On l'entend partout, l'industrie du disque va mal. "Le marché hexagonal de la musique a perdu 696 millions depuis 2002" selon le Syndicat national de l'édition phonographique (Snep) cité par Zdnet. Alors qu'un diagramme du figaro.fr montre une baisse de 702 millions sur la même période. La hausse du chiffre d'affaire de la musique numérique qui atteindrait 76 millions d'euros est donc loin de compenser cette chute faramineuse.

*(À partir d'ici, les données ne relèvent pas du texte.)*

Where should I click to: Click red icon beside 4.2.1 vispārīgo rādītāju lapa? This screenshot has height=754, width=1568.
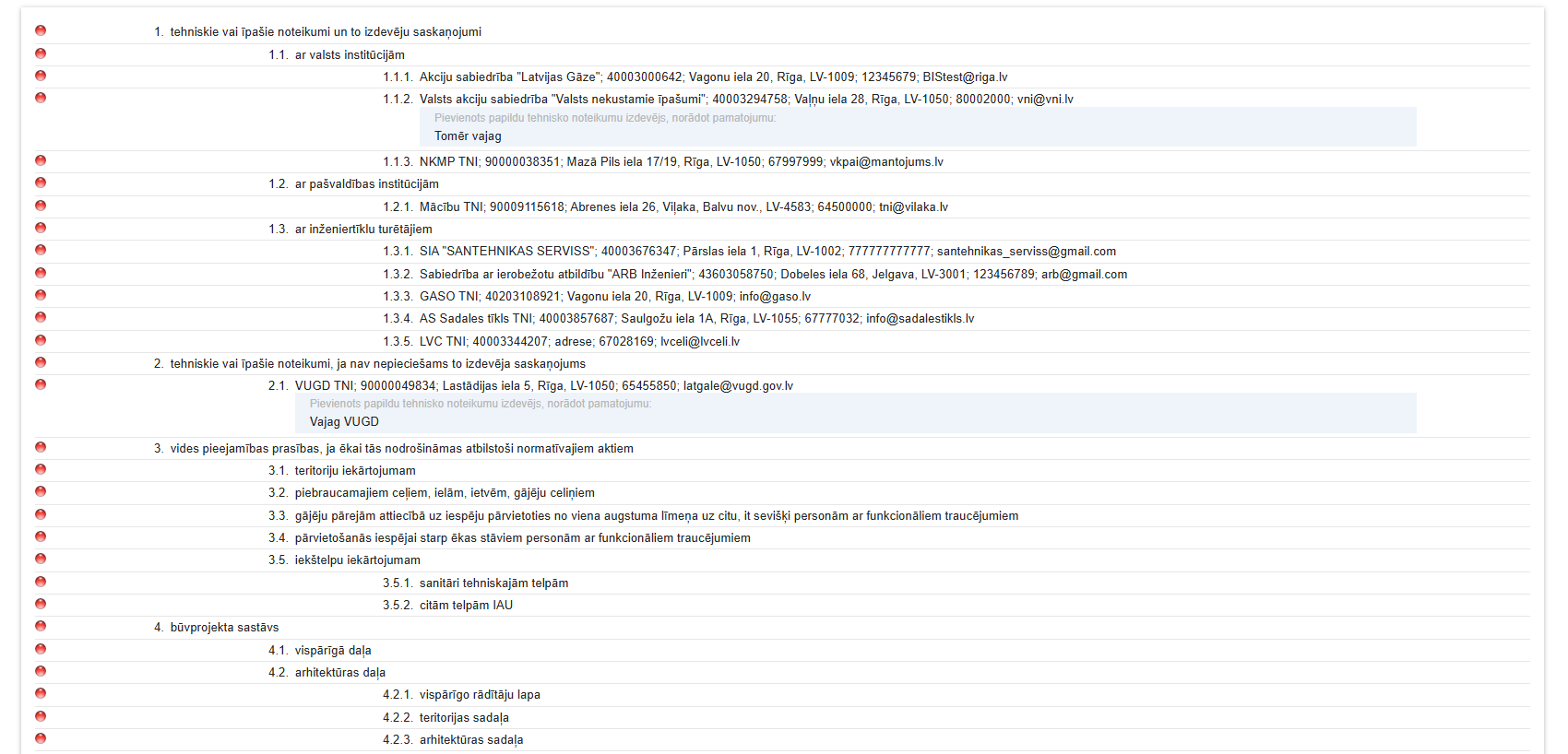[x=41, y=693]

Ceux qui me connaissent se doutent que je ne vais pas ici pleurer sur les pauvres majors. Il faudrait tout de même revenir sur le cas des petits labels, mais je ne suis pas spécialiste du sujet. Enfin, eux aussi peuvent prendre le virage du numérique...

Je voudrais également ajouter en préambule que si les ventes de disques ont baissées, les français -aux dernières nouvelles- dépensaient toujours plus pour leurs loisirs. La question de "où est parti l'argent ?" reste posée et à répondre. Sonneries de portables, équipement informatique, abonnement internet, ipods et autres baladeurs...

Mais les questions que je me pose dans ce billet ne se concentrent pas sur les causes de la "crise", mais sur les réponses qui y sont apportées.